Kimya Dawson's songs are so adorable. I've been listening to her non-stop for the past week. Kimya Dawson, The Moldy Peaches, and The Terrordactyls. And that's basically it.

Went to Creative Writing for the first time in a while on Thursday and the freshman are (mostly) delivering. There's this adorable girl who writes poems about Jesus but she never addresses him as such. At first, I didn't like any of her poems because I felt like they were cheesy and lacked honesty. But she's been bringing in some excellent stuff. Then there's this girl, Melina, and she writes what I wish I could write- concise yet hard-hitting poetry that leaves you wondering why five words bring you to tears. The Emerald will be good, I'm sure, if we can only weed out all of the sappy, over-emotional love poems that we keep getting. Sigh.

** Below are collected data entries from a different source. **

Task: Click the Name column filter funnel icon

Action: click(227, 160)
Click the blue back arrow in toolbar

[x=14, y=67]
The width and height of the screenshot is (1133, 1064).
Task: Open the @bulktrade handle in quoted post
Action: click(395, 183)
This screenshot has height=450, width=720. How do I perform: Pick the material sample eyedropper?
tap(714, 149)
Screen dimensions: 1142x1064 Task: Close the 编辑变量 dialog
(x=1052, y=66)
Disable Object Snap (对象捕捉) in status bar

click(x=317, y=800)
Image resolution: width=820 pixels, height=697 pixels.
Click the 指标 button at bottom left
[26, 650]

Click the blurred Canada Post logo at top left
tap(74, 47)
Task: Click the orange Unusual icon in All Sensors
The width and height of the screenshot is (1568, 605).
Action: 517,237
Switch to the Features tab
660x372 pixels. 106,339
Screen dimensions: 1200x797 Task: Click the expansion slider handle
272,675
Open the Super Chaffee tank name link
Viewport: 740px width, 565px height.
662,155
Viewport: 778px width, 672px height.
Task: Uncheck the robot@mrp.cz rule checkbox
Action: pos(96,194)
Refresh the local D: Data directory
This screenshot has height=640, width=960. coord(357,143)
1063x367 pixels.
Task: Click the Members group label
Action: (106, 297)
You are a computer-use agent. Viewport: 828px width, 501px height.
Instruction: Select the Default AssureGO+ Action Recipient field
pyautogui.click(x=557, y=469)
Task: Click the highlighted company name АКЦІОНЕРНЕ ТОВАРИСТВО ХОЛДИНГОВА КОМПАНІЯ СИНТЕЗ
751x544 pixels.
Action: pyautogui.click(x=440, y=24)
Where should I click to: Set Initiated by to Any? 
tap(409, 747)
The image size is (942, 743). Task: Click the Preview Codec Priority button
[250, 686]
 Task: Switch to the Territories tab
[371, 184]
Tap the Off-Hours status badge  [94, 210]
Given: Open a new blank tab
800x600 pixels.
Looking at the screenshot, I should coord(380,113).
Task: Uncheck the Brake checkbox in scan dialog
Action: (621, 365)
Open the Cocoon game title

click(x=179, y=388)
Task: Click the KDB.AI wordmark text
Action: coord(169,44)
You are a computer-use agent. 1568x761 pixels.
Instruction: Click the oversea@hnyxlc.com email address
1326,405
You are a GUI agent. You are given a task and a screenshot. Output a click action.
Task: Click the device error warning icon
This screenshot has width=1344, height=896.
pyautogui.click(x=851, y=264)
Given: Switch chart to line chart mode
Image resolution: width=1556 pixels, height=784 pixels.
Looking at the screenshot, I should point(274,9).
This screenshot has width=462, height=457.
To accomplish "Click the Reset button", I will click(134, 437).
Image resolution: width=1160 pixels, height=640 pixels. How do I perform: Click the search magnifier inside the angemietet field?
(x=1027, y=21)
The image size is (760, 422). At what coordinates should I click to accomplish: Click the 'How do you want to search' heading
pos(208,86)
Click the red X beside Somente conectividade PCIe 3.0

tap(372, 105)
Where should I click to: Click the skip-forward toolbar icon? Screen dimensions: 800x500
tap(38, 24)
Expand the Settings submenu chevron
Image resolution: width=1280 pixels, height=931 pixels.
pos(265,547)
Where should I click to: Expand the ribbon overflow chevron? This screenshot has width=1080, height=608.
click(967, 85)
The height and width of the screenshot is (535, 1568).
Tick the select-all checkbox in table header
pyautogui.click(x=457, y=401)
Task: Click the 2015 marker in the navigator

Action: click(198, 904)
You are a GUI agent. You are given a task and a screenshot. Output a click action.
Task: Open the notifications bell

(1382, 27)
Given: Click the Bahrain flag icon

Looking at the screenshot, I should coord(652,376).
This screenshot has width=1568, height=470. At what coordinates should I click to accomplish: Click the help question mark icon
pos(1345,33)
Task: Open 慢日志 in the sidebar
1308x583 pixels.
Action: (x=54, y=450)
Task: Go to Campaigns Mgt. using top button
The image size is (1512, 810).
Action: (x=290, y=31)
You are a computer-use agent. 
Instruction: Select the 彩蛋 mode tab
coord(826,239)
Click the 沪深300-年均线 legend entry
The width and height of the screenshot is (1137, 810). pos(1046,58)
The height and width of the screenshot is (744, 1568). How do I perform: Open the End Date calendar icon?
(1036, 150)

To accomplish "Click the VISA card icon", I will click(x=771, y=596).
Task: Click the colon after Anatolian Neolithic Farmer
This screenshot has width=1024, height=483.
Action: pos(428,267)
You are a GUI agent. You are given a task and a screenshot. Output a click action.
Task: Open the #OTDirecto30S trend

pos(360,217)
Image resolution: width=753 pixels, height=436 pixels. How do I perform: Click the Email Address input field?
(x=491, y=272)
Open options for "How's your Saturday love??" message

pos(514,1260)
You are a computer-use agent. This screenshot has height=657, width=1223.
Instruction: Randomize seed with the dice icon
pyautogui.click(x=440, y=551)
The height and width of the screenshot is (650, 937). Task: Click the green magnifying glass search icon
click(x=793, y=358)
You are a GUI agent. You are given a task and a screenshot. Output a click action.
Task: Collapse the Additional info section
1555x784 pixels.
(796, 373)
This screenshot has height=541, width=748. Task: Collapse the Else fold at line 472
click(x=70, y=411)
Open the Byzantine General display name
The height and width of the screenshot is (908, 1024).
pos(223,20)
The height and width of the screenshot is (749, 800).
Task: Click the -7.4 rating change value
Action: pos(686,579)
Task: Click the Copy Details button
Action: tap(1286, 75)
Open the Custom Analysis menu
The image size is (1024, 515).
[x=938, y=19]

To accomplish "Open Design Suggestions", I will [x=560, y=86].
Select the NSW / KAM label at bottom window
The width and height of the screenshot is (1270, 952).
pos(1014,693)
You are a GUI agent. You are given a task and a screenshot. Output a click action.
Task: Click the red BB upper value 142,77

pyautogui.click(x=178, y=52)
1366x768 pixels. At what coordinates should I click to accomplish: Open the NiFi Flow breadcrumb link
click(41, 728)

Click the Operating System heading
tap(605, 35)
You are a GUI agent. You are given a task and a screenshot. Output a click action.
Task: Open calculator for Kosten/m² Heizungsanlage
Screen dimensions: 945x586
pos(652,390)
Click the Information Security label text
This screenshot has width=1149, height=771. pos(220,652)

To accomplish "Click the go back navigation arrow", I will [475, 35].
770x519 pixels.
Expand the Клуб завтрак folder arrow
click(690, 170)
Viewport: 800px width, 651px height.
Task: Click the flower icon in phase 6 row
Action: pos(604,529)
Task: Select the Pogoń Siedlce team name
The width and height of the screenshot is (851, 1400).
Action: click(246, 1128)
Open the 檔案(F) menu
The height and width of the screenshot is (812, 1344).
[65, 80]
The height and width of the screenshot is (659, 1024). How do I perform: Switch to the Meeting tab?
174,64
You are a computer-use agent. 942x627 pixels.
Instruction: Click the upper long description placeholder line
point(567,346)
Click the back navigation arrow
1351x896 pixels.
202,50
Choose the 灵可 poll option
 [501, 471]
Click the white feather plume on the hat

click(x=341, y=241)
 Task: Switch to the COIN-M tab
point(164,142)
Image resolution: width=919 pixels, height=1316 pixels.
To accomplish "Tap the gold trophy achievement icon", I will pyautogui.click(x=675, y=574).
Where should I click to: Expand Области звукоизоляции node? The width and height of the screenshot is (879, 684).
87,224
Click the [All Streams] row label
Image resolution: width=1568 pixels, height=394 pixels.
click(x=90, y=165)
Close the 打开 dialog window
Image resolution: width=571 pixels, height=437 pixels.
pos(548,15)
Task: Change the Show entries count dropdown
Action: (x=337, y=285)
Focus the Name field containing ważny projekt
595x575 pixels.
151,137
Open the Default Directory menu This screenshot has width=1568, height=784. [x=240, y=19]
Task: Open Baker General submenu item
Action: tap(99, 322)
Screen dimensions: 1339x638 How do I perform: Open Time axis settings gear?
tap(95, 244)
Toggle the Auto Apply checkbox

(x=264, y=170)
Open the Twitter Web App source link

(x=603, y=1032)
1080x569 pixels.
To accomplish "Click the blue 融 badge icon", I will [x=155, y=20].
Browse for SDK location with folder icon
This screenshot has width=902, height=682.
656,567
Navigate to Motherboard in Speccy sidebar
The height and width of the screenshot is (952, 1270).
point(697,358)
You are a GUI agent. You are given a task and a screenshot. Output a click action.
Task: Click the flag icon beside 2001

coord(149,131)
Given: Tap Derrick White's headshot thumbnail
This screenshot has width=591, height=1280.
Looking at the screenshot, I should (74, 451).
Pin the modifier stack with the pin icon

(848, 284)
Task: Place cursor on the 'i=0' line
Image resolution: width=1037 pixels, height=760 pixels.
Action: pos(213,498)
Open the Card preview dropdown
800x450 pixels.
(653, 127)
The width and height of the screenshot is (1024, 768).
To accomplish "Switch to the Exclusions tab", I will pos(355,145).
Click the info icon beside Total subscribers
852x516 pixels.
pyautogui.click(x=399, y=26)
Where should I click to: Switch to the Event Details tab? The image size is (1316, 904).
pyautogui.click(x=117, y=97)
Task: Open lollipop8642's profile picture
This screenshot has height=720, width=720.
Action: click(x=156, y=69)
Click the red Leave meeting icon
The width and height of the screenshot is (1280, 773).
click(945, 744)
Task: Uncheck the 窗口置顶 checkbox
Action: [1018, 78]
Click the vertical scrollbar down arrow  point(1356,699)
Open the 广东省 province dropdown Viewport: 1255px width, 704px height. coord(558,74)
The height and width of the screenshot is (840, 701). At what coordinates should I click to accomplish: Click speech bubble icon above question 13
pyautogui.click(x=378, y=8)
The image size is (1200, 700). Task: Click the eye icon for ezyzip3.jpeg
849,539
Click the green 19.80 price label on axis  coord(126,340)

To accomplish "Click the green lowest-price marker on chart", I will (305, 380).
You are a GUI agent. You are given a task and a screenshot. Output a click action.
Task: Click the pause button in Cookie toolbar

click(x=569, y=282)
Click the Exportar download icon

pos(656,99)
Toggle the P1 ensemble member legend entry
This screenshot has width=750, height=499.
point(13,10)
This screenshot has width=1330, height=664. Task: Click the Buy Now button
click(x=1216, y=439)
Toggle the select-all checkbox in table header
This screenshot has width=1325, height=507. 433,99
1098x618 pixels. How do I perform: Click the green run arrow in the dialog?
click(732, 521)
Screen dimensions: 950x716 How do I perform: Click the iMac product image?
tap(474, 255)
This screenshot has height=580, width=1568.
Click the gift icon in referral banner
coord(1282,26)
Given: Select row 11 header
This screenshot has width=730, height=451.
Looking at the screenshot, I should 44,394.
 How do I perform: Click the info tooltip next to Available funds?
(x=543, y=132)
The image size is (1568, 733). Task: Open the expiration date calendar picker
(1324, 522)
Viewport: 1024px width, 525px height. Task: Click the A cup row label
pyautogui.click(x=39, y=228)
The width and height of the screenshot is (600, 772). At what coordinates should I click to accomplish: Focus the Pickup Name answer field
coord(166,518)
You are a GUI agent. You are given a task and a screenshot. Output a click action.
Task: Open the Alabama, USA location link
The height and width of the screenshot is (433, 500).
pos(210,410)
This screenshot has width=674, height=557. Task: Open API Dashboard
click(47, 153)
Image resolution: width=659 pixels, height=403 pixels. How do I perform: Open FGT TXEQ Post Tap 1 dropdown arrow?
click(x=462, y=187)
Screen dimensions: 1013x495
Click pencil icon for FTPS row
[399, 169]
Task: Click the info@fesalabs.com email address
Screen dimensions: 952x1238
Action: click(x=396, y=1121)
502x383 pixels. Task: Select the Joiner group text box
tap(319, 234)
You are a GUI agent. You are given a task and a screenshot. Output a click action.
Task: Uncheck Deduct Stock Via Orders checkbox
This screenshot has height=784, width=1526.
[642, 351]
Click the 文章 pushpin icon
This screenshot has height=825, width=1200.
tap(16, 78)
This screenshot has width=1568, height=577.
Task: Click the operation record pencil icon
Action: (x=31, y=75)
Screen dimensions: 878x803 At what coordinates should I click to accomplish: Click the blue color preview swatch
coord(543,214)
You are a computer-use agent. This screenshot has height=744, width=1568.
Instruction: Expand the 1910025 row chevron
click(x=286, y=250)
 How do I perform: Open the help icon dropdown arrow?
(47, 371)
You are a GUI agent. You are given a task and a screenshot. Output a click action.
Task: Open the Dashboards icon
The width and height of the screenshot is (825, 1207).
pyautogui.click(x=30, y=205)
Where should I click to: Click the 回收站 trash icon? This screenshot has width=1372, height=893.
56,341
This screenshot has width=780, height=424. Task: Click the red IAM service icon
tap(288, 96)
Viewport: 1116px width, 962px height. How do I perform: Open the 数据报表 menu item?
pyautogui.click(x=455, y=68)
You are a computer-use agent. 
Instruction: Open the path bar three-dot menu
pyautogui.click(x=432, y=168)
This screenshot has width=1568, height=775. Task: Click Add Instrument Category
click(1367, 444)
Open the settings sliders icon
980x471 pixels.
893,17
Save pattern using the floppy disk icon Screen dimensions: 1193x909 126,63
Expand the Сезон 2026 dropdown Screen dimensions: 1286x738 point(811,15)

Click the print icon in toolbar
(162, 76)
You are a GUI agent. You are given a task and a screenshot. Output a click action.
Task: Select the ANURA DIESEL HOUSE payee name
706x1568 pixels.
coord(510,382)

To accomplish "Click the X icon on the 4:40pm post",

I'm officially enrolled at Rowan. I don't know how to feel about that. I can't help but think I'm settling for less. Part of me wants to throw myself into UNH, but I know it would just bring me homesickness and pounds of debt. Another part thinks I should take up Arcadia's offer. Even Dmach told me I should go there, that it's "better than Rowan." But then, of course, Dr. Dunn keeps telling me that Rowan is an "up and coming school," that their engineering program is really becoming a "big deal" and they're known for education. Which is wonderful except I'm not going into either of those fields (as of yet.) Rowan also has a shitty website that tells me my "login failed" everytime I try to apply for housing. Stress, stress, stress.

But tomorrow I go to philly so maybe that will get my mind off things. Or maybe it will stress me out more, who knows. I'm waking up early so I can work on the housing stuff and make myself breakfast before I leave. Finally excited.